Introduction: Stefan Krmnicek and Jérémie Chameroy. “Why Money Matters. An Introduction” 3.
Method and Theory
David Wigg-Wolf. “Rethinking Coin Finds as a Process” 13.
Jean-Marc Doyen. “L’ indice d’usure des monnaies en tant que substitut aux indices de fréquence” 21.
Fabien Pilon. “Datations numismatiques et datations céramiques: approches croisées” 31.
Kevin Butcher. “‘This Extravagant Trade of False Money’: Commercial Speculation and Coin Distribution” 45.
Site Finds
Holger Komnick. “Zwei griechische Münzen aus dem Bereich des niederrheinischen Vetera?” 55.
Nathan T. Elkins. “The Circulation of Nerva’s Neptune Coins in Britannia” 75.
Pierre-Marie Guihard. “La fausse monnaie coulée au début du IVe siècle dans la vallée du Nil (Égypte).
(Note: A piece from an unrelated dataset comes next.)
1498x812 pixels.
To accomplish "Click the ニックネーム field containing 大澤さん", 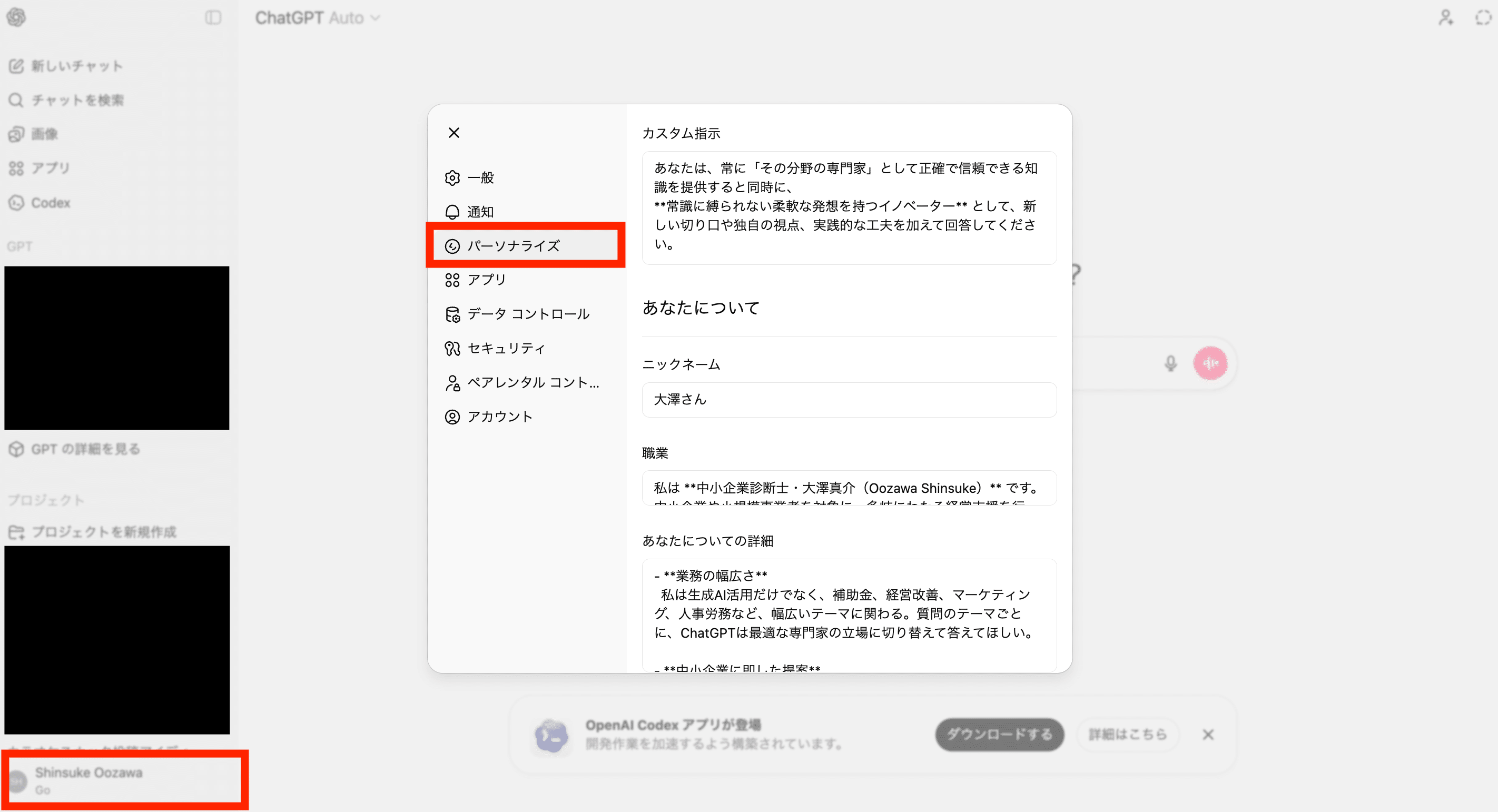I will 849,400.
État de la question” 83.
Bruno Callegher. “Nummi nordafricani e occidentali (V-inizi VI secolo) in Palestina: nuovi dati” 101.
Hoards
Adam Rogers. “Between Ritual and Mundane: Coin Hoards within Non-Religious Buildings in Roman Britain” 119.
Jérémie Chameroy. “A Late Roman Workshop Producing Divo Claudio Coins in North Africa” 137.
Richard Reece. “Homes for Hoards” 151.
Michele Asolati. “Il ripostiglio di Arpaia riscoperto e la moneta di bronzo ostrogota in Italia meridionale” 163.
Ritual Depositions
Sophia Zoumbaki. “Monetization of Piety and Personalization of Religious Experience: The Role of Thesauroi in the Greek Mainland and the Cyclades” 189.
Joachim Gorecki. “‘Mos stipis’ — die Sitte des Geldopfers: Zu den Münzvotiven aus dem Heiligtum für Isis und Mater Magna in Mainz” 209.
Grazia Facchinetti. “Stipes. Gesti e luoghi dell’oferta di monete nell’Italia settentrionale di età romana” 225.
Klaus Kortüm and Stefan Krmnicek. “Heiliges Geld. Die Münzen aus dem Apollo-Grannus-Heiligtum von Neuenstadt am Kocher (Germania superior)” 237.
Sean V. Leatherbury. “Coins as Votive Gifts in the Late Antique East” 253.